What you have to do: Rescale the data from its start through the line holding "pyautogui.click(x=172, y=361)", inclusive. Reproduce every line, but multiply each click coordinate by 2.55 and round it to a whole number, rounding halves up. Leave the images out.

Records to process:
────────────────────
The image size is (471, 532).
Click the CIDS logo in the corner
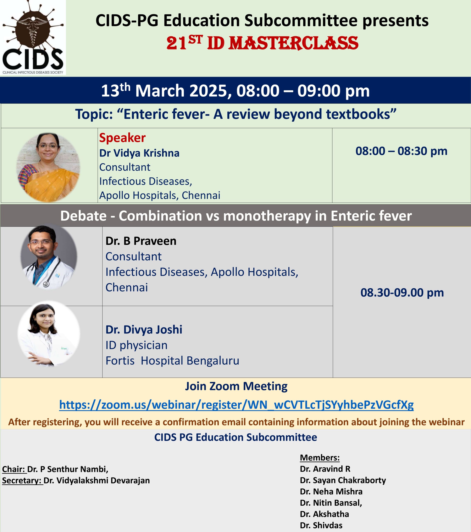pyautogui.click(x=33, y=37)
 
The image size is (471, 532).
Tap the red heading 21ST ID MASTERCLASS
pyautogui.click(x=262, y=43)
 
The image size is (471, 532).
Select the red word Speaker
pyautogui.click(x=122, y=138)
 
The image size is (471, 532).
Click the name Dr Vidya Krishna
pyautogui.click(x=139, y=153)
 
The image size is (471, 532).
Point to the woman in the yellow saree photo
pyautogui.click(x=48, y=167)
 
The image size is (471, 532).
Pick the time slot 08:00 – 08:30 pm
pyautogui.click(x=401, y=151)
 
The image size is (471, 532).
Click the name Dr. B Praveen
pyautogui.click(x=141, y=241)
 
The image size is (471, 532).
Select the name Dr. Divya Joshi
pyautogui.click(x=144, y=330)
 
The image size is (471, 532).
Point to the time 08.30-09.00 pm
pyautogui.click(x=402, y=293)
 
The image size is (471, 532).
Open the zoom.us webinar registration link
pyautogui.click(x=236, y=405)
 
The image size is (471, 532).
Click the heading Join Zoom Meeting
pyautogui.click(x=236, y=386)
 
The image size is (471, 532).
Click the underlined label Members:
pyautogui.click(x=320, y=458)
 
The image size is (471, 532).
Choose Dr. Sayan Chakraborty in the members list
pyautogui.click(x=343, y=480)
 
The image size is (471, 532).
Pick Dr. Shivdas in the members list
pyautogui.click(x=321, y=525)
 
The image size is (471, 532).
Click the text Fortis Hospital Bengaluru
pyautogui.click(x=172, y=361)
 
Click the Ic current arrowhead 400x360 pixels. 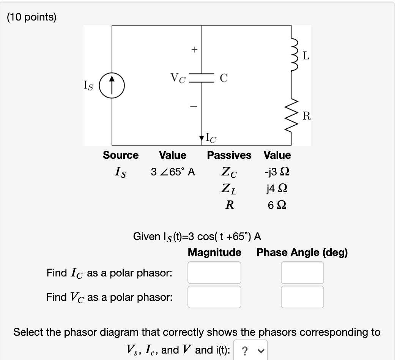tap(202, 137)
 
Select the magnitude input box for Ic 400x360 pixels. tap(214, 273)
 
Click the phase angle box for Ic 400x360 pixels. tap(302, 273)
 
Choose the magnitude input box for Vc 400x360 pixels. tap(214, 297)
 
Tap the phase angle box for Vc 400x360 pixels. tap(302, 297)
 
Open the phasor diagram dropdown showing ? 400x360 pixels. tap(251, 350)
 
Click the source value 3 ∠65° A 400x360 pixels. tap(173, 172)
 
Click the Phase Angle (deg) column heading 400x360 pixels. tap(302, 252)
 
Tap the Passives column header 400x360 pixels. tap(229, 155)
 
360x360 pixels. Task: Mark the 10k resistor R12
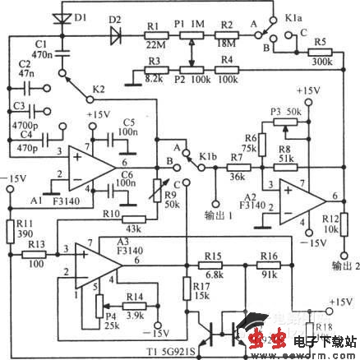345,223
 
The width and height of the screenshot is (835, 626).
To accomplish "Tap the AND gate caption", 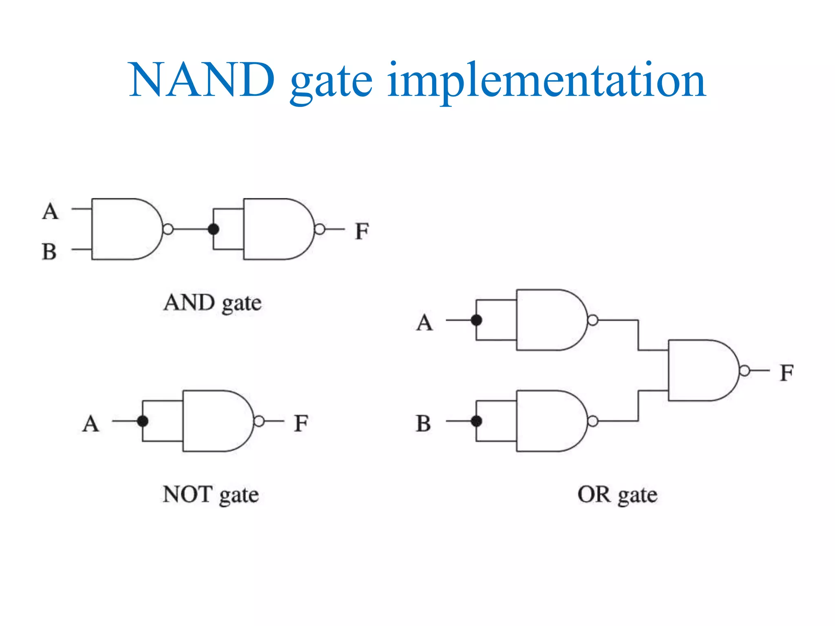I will pos(212,303).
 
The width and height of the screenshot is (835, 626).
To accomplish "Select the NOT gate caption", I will pos(210,495).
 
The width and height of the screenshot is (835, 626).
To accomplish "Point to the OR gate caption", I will pos(617,495).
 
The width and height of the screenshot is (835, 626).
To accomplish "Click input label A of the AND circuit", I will pos(50,211).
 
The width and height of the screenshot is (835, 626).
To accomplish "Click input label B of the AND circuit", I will pos(49,251).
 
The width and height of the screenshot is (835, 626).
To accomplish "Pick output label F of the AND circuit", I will pos(362,231).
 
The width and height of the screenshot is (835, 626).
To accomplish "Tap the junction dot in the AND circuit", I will pos(213,229).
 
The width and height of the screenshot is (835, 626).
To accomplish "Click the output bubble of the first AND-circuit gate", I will pos(168,229).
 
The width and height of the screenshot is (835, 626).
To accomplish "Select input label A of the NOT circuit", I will pos(91,423).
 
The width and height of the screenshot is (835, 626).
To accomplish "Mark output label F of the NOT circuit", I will pos(301,423).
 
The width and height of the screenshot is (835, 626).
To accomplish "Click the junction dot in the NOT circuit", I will pos(142,421).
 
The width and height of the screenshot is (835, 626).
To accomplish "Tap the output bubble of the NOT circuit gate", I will pos(259,421).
────────────────────
Output:
The image size is (471, 532).
Click the CIDS logo in the corner
pyautogui.click(x=84, y=94)
 
The image size is (471, 532).
Tap the red heading 21ST ID MASTERCLASS
pyautogui.click(x=668, y=110)
 
The image size is (471, 532).
Select the red word Speaker
pyautogui.click(x=311, y=352)
 
The image size is (471, 532).
Click the name Dr Vidya Krishna
pyautogui.click(x=354, y=390)
 
The image size is (471, 532).
Point to the woman in the yellow saree photo
pyautogui.click(x=122, y=426)
 
The image size is (471, 532).
Pick the time slot 08:00 – 08:30 pm
pyautogui.click(x=1023, y=385)
 
The image size is (471, 532).
Click the name Dr. B Praveen
pyautogui.click(x=360, y=615)
 
The image size is (471, 532).
Select the name Dr. Divya Joshi
pyautogui.click(x=367, y=842)
 
The image size is (471, 532).
Point to the time 08.30-09.00 pm
pyautogui.click(x=1025, y=747)
 
The image size is (471, 532).
Open the zoom.us webinar registration link
pyautogui.click(x=602, y=1033)
 
The image size is (471, 532).
Click the heading Join Zoom Meeting
pyautogui.click(x=602, y=984)
 
The image size is (471, 532).
Click the underlined label Members:
pyautogui.click(x=816, y=1168)
 
The image size is (471, 532).
Choose Dr. Sayan Chakraborty in the members list
pyautogui.click(x=875, y=1224)
 
The image size is (471, 532).
Pick Dr. Shivdas in the members list
pyautogui.click(x=819, y=1339)
 
The image size is (471, 532).
Click the text Fortis Hospital Bengaluru
pyautogui.click(x=439, y=921)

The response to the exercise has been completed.